Reputation: 37
I was writing perl and run it in window system pretty good . But when i transfer the perl script from windows system to Linux. And run in Linux system , i get wrong date/time. Need some help. Thanks.
The source code in Perl
if (($file =~ m/(\d)(\S+)\.csv/) && ($flag == 0))
{
open(para_file,$file);
$datetime_string = ctime( stat($file)->ctime );
while ($line=<para_file>)
{
if ($line =~ /0\,170\,16\,/)
{
$cal = $cal + 1;
}
}
push(@data,"$cal");
push(@data,"$datetime_string");
}
$file will be my file name. The windows date & time on create are correct but don't understand why in LINUX it give me the wrong date & time.

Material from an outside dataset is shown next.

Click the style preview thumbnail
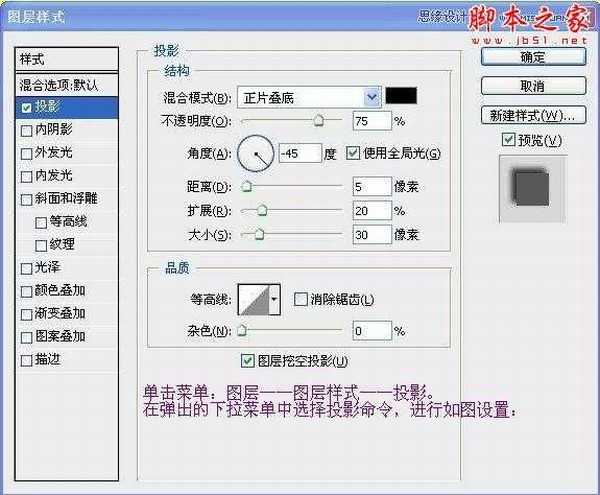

Output of generation , from windows
9023-0 50000 5111 10.22 Mon Jul 21 17:44:38 2014
9023-2 100000 23251 23.25 Fri Apr 11 10:12:19 2014
9024_AHG 5000 0 0.00 Thu Nov 27 15:28:55 2014
Output of generation , from linux
9023-0 50000 5111 10.22 Thu Jul 30 16:45:25 2015
9023-2 100000 23251 23.25 Thu Jul 30 16:45:25 2015
9024_AHG 5000 0 0.00 Thu Jul 30 16:45:25 2015
Upvotes: 0
Views: 79
Reputation: 53478
The problem here isn't what you're doing, it's that you misunderstand what ctime
is. Linux filesystems record a change time not a creation time.
mtime
denotes modification of file content. ctime
denotes modification of attributes. As a result, they may well be the same number.
However what you cannot get is "create time" because the EXT filesystem doesn't record it. (Other filesystem formats may - NTFS for example - but I'm not sure I'd suggest using NTFS on a Linux box!)